A bitless bridle is a general term describing a wide range of headgear for horses or other animals that directs the animal without using a bit. Direction control may also be via a noseband or cavesson, if one is used. The term hackamore is the most historically accurate word for most common forms of bitless headgear. However, some modern bitless designs of horse headgear lack the heavy noseband of a true hackamore and instead use straps that tighten around a horse's head to apply pressure in various ways. These are often specifically patented and marketed as "bitless bridles", usually referencing a particular type of headgear known as the cross-under, though other designs are sometimes also given similar names.

==Origins==
It is likely that the first domesticated horses were ridden with some type of noseband, made of various materials such as sinew, leather, or rope. However, because the materials used to make gear other than metal bits disintegrates quickly, archaeological evidence of the earliest use of bitless designs has been difficult to find. The earliest artistic evidence of use of some form of bitless bridle was found in illustrations of Synian horsemen, dated approximately 1400 BC. However, domestication of the horse occurred between 4500 and 3500 BC, while earliest evidence of the use of bits, located in two sites of the Botai culture, dates to about 3500–3000 BC. Thus there is a very high probability that some sort of headgear was used to control horses prior to the development of the bit.

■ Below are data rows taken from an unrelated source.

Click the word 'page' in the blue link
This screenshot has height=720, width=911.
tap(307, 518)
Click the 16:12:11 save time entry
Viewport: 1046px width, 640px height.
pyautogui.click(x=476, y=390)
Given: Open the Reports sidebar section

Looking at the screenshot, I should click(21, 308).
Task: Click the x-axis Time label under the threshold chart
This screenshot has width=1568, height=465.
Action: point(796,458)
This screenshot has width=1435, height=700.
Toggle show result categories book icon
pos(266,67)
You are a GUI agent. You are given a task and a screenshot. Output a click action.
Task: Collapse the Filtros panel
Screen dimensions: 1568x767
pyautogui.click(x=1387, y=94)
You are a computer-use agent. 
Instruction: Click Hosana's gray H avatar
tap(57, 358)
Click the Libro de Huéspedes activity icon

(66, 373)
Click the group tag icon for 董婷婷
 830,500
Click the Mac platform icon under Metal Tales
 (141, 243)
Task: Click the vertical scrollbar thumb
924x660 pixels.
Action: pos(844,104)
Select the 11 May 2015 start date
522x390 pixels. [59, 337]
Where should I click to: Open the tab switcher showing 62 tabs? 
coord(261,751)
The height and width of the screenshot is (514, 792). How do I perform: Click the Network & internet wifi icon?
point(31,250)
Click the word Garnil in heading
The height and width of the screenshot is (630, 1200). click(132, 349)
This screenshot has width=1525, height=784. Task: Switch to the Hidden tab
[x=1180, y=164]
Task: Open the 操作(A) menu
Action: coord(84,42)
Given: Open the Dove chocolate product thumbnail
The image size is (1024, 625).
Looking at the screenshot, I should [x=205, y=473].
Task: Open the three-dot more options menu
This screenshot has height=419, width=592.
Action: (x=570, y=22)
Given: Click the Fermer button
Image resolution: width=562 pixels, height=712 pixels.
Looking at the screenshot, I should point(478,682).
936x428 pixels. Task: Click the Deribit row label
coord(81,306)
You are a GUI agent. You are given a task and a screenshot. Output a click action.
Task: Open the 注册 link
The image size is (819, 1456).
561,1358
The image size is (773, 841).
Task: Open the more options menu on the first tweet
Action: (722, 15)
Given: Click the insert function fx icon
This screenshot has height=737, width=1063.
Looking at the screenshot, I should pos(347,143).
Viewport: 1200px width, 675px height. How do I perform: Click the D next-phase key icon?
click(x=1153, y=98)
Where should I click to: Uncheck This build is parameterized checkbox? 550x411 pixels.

Ancient Mesopotamian forms of bitless headgear were refined into the hakma, a design featuring a heavy braided noseband which dates to the reign of Darius in Ancient Persia, approximately 500 BC. It is the predecessor to the modern bosal-style hackamore as well as the French cavesson, particularly the modern longeing cavesson.

Some modern styles of "bitless bridle" date to a "bitless safety bridle" patented in 1893, with refinements patented in 1912 and 1915.

==Use==
Bitless bridles apply pressure to parts of the horse's face and head, such as the nose, jaw and poll, but not to the mouth.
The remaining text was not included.